Brusque, no Vale do Itajaí-Mirim, a cerca de 148 km de São Bento do Sul, é um dos berços da indústria têxtil catarinense e mantém cadeia completa — fiação, malharia e tecelagem, beneficiamento (tinturaria e estamparia) e confecção — ao lado de Guabiruba, Blumenau e Gaspar. Projetar uma planta têxtil é conciliar processo, segurança contra incêndio de carga alta, efluentes de tinturaria e a geografia do vale: fundo plano sujeito a cheia e encostas ocupadas.
Layout por etapa do processo
Cada etapa tem exigência própria: fiação e tecelagem pedem piso rígido para máquinas de vibração contínua, pé-direito e vãos para linhas de teares, controle de temperatura e umidade (a fibra depende disso) e captação de fiapos; beneficiamento pede área molhada com piso e drenagem industriais, vapor (caldeira, com as exigências da NR-13) e tratamento de efluentes; confecção pede iluminação de tarefa e ergonomia (NR-17), com carga de piso menor. O fluxo — matéria-prima, processo, acabamento, expedição — organiza tudo, e a expansão futura entra no partido.
Efluentes, água e licenciamento
Tinturaria e estamparia geram efluente com corantes, alta carga orgânica e temperatura: a estação de tratamento (físico-químico e biológico) é projeto próprio, com lançamento licenciado e monitoramento. Captação de água — de rio ou poço — exige outorga. O licenciamento no IMA (ou no município, conforme o porte) enquadra o beneficiamento como atividade de maior potencial, com estudos e condicionantes proporcionais; confecção pura tem rito mais leve.

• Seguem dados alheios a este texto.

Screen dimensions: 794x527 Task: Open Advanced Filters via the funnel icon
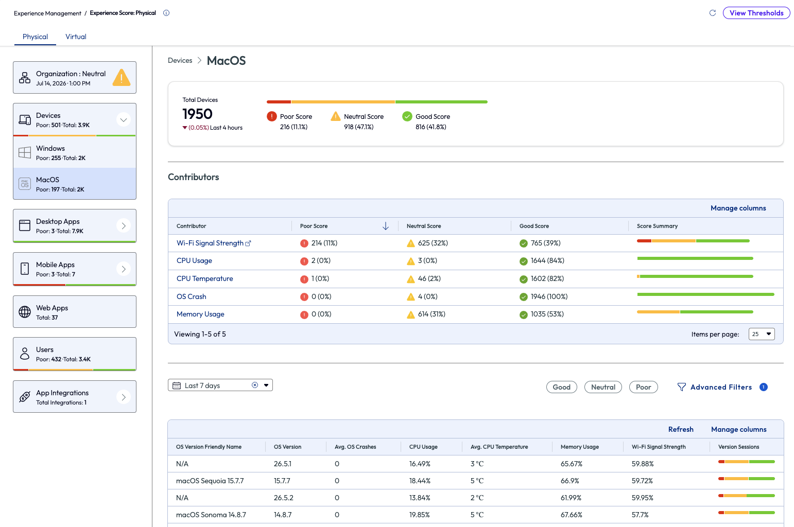click(682, 387)
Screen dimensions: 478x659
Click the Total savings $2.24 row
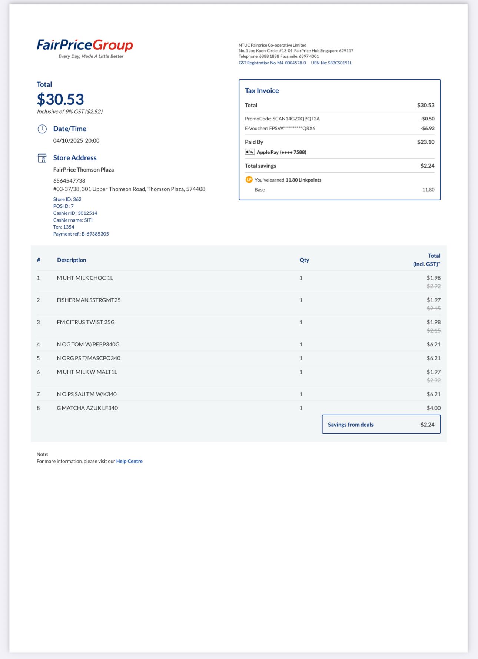click(x=340, y=166)
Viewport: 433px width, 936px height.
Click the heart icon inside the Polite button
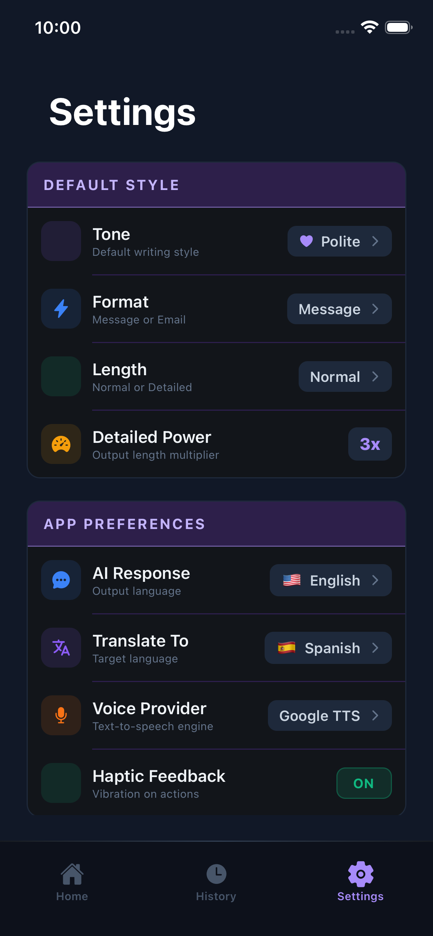pyautogui.click(x=306, y=241)
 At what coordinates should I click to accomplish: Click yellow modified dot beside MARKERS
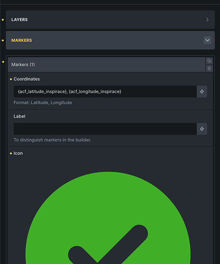coord(3,41)
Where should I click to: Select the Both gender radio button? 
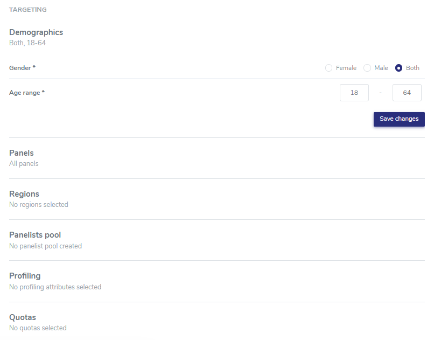point(399,68)
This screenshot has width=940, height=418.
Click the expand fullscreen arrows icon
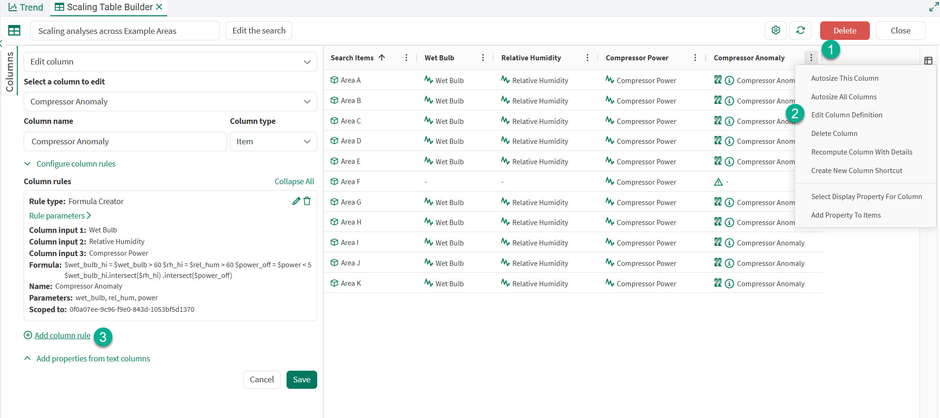pyautogui.click(x=933, y=7)
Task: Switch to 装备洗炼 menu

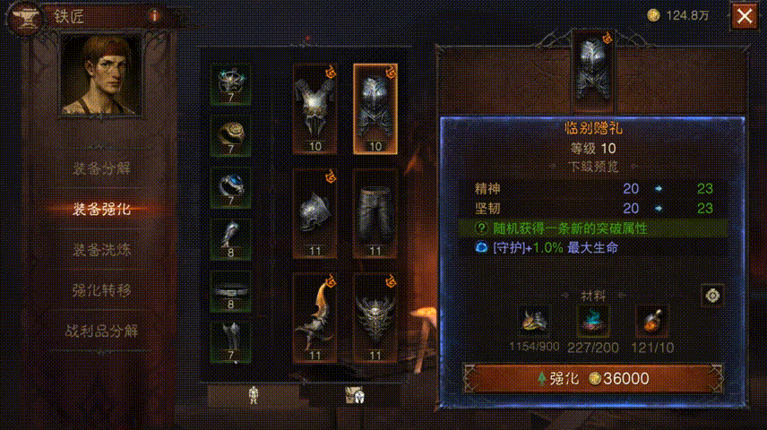Action: pyautogui.click(x=102, y=250)
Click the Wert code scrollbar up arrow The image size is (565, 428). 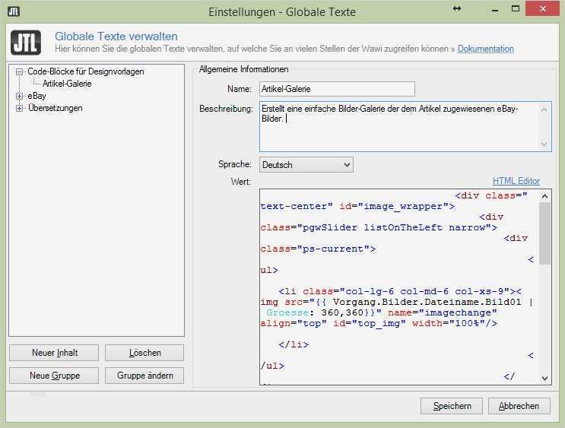tap(545, 196)
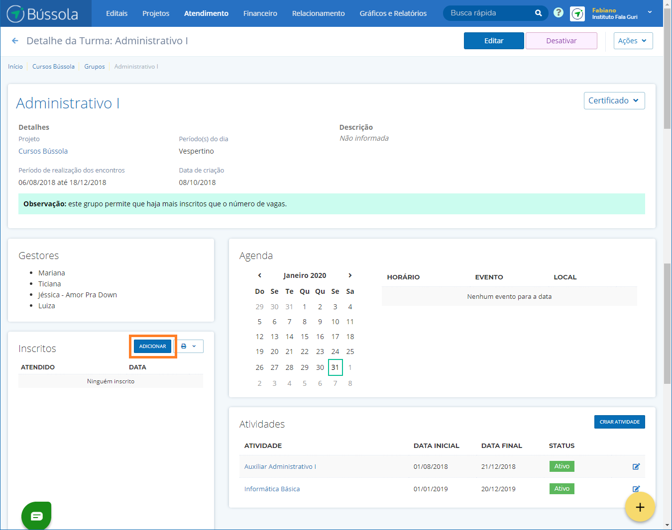672x530 pixels.
Task: Open the Certificado dropdown
Action: (614, 100)
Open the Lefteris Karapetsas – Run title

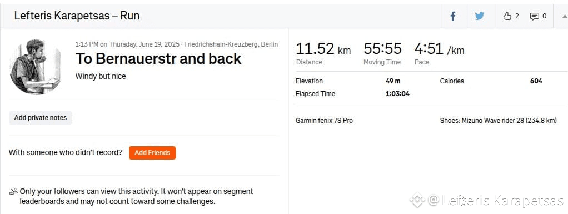[x=77, y=16]
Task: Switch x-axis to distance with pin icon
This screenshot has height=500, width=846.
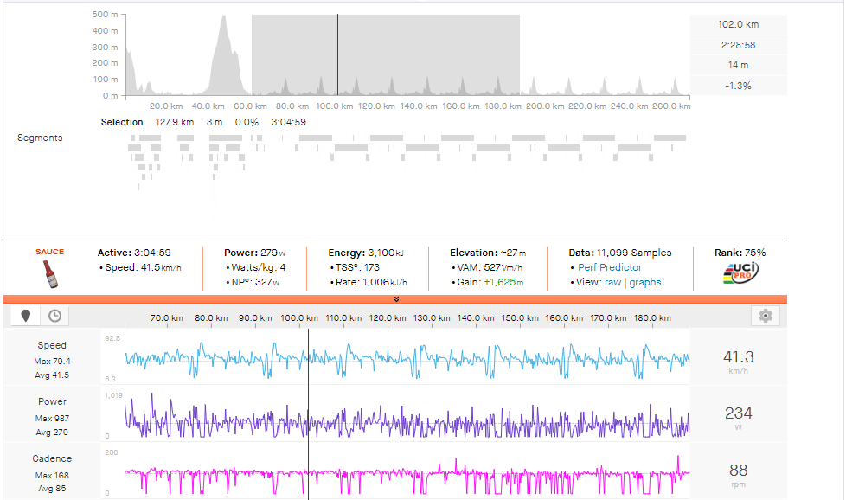Action: (x=25, y=316)
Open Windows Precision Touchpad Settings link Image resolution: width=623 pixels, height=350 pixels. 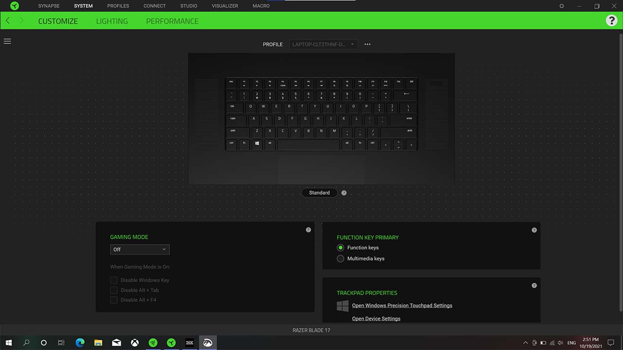[x=402, y=306]
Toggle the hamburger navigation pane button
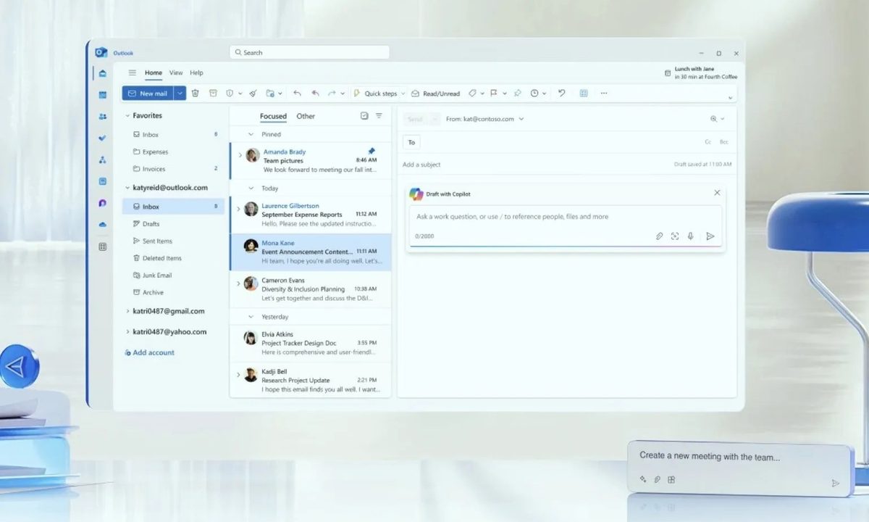The width and height of the screenshot is (869, 522). (x=132, y=73)
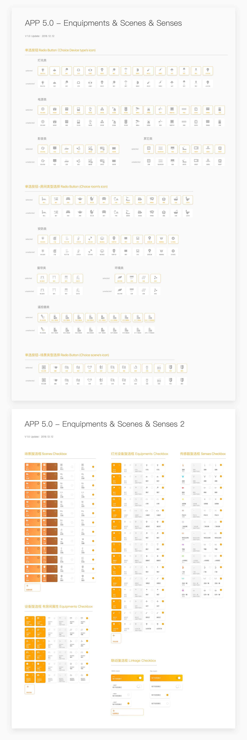
Task: Select the highlighted LED灯泡 bulb icon
Action: point(208,71)
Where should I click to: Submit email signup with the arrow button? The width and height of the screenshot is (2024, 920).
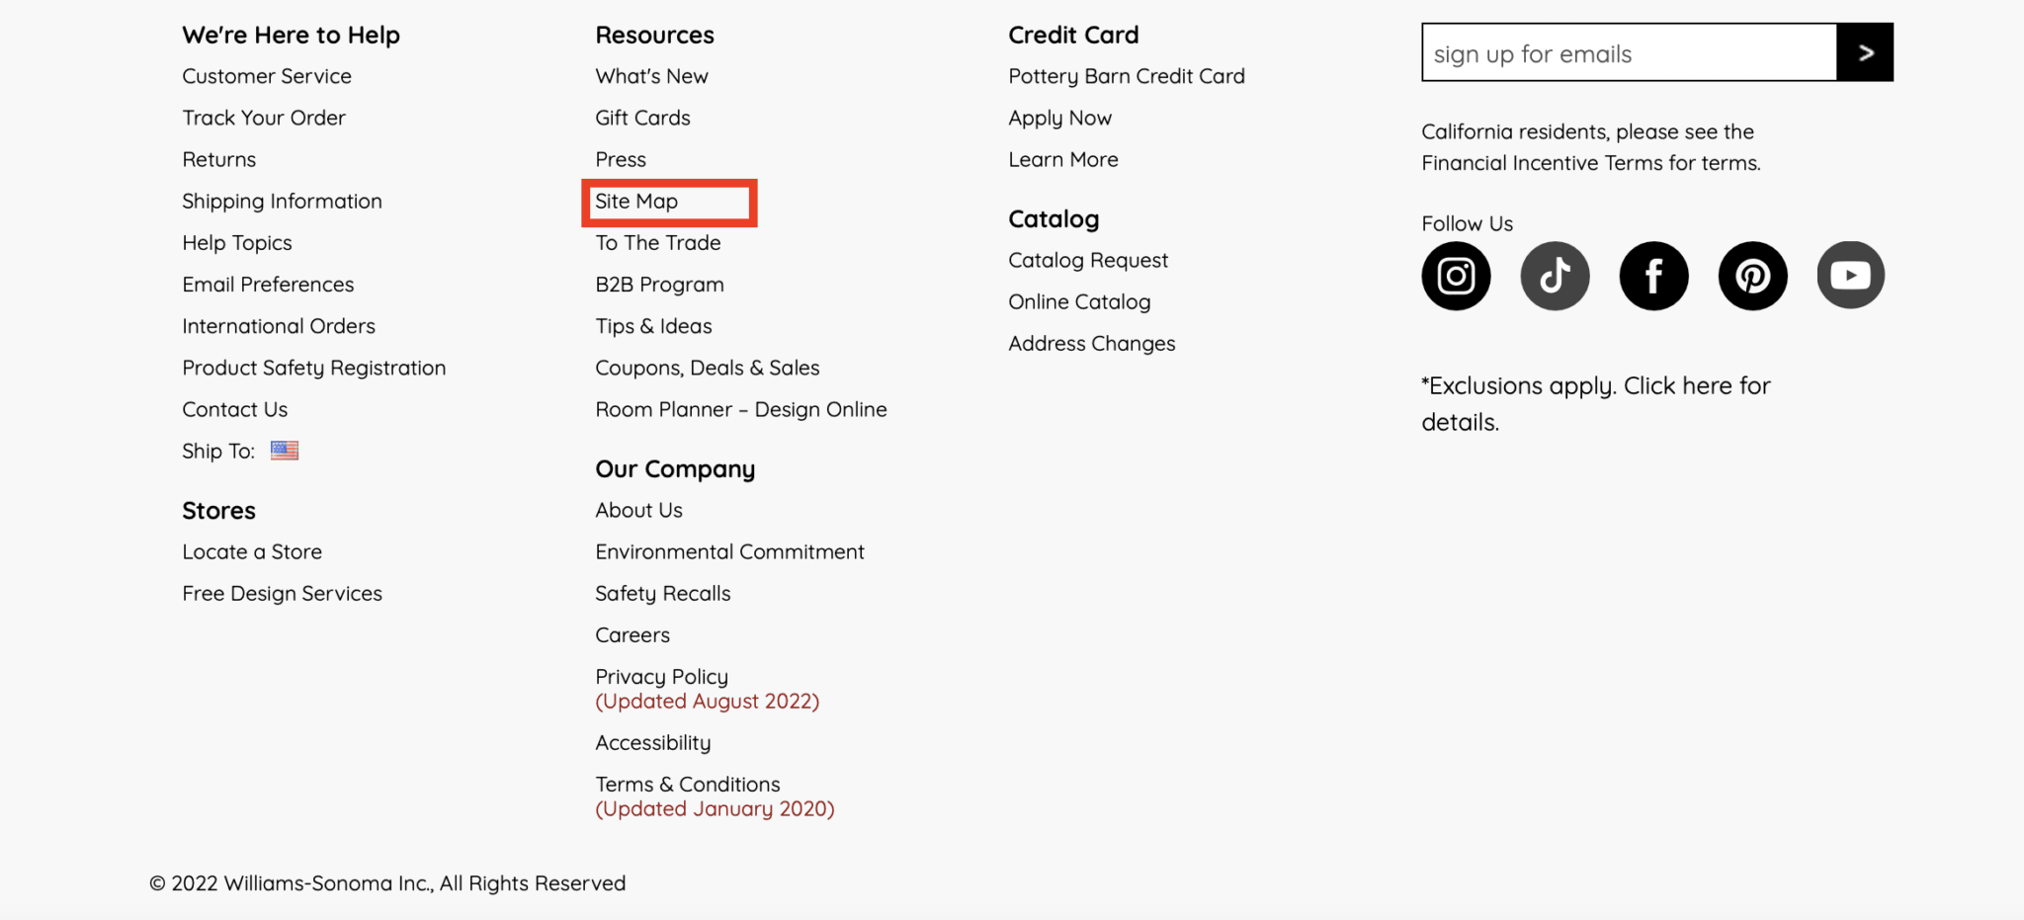point(1866,52)
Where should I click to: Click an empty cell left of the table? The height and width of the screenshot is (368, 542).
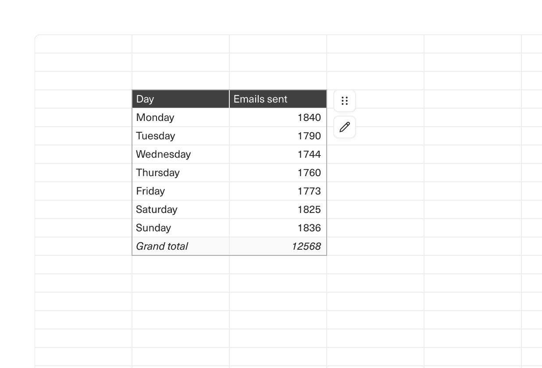point(83,173)
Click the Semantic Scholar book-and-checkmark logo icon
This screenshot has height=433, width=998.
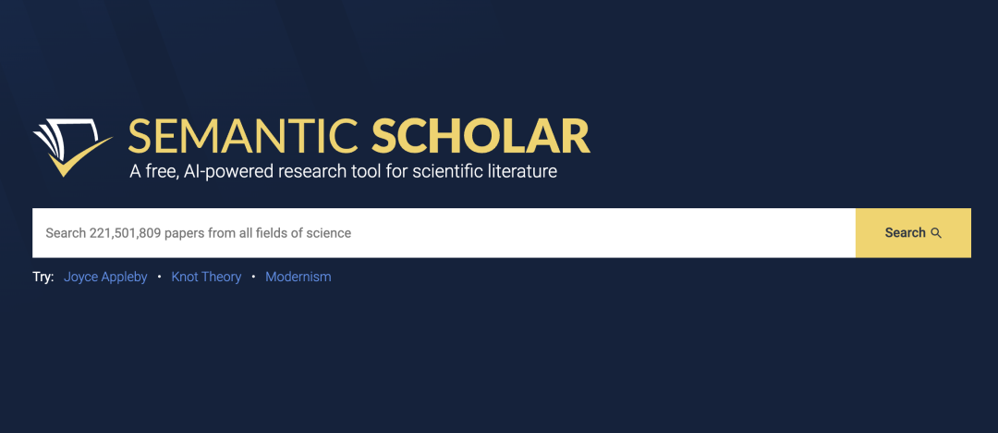coord(73,148)
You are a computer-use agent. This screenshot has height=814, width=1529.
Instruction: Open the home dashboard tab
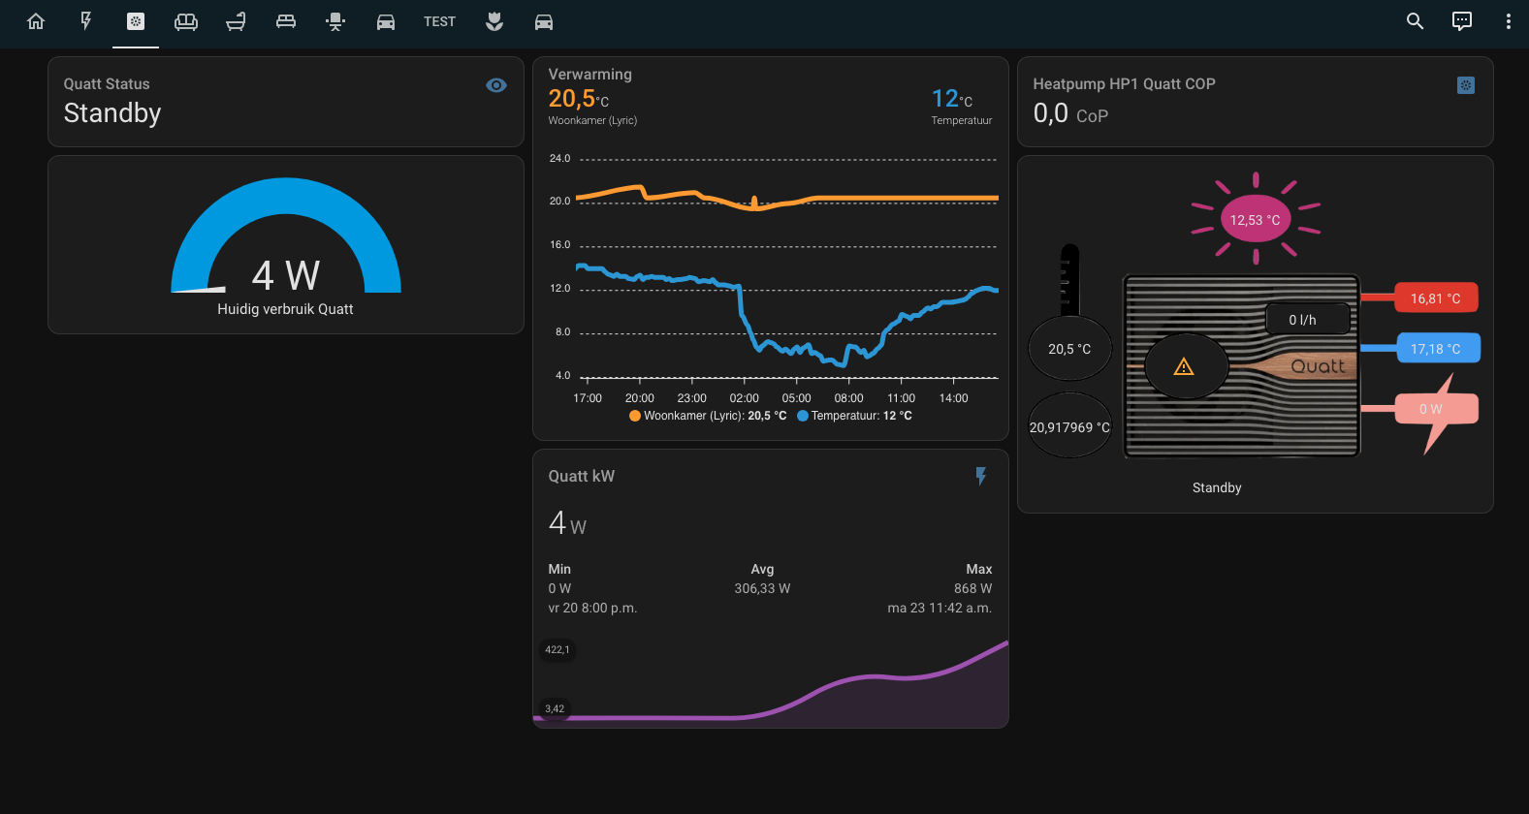click(36, 21)
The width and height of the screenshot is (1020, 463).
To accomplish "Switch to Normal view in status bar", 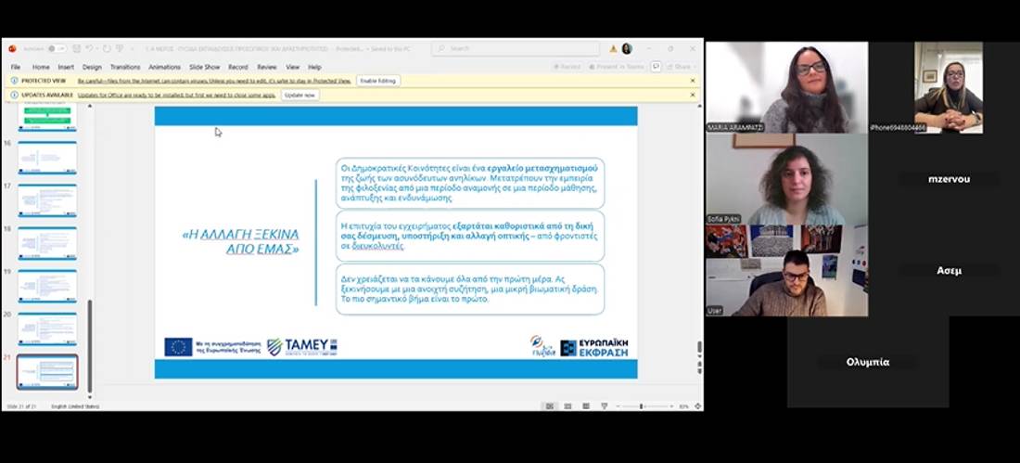I will point(550,406).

PPCI: carga de incêndio alta
Fibras, fios, tecidos e embalagens somam carga de incêndio elevada; poeira e fiapos em suspensão agravam. O projeto preventivo, conforme as instruções normativas do CBMSC, dimensiona hidrantes, compartimentação de depósitos, saídas, alarme e detecção e — em áreas e cargas maiores — chuveiros automáticos; a caldeira e o depósito de combustível têm exigências específicas. Captação e limpeza de fiapos são item de projeto e de rotina de operação.
Cota de cheia e encosta
O Itajaí-Mirim registra cheias que atingem áreas urbanas e industriais de Brusque. Implantar a planta — piso, subestação, estoque, ETE — acima da cota de referência, com drenagem de pátio e acesso garantido, é decisão de projeto que vale mais que qualquer seguro. Lotes em encosta pedem contenção e drenagem de montante; nos dois casos, o levantamento planialtimétrico e a sondagem antecedem o partido.
Estrutura e energia
Galpões de vãos amplos em estrutura metálica ou pré-moldada, com cobertura dimensionada para vento e para as instalações suspensas (dutos de climatização, captação de fiapos), e piso industrial dimensionado por máquina. Energia em média tensão com subestação própria, banco de capacitores e SPDA integrado à estrutura; climatização e umidificação são cargas relevantes na fiação.
Como a NEV conduz
A NEV projeta e amplia plantas têxteis em Brusque e no Vale do Itajaí com layout de processo, estrutura e piso, PPCI para o CBMSC, projeto de efluentes e documentação de licenciamento e outorga, com implantação definida pelo levantamento topográfico e pela cota de cheia. Veja projeto de galpão industrial em Brusque.
Perguntas frequentes
Confecção precisa de licença ambiental?
Em geral tem rito simplificado ou dispensa, conforme o porte e a listagem do CONSEMA; beneficiamento com tingimento, não — é licenciamento pleno com ETE e outorga.
Preciso de sprinkler no depósito de tecidos?
Depende da área, da altura de armazenamento e da carga de incêndio, conforme as instruções normativas do CBMSC. O projeto preventivo enquadra e dimensiona.
O que verificar antes de comprar o lote industrial em Brusque?
Zoneamento e uso permitido, cota em relação às cheias, acesso para carretas, disponibilidade de energia em média tensão, água e destino do efluente. A análise de viabilidade cobre isso.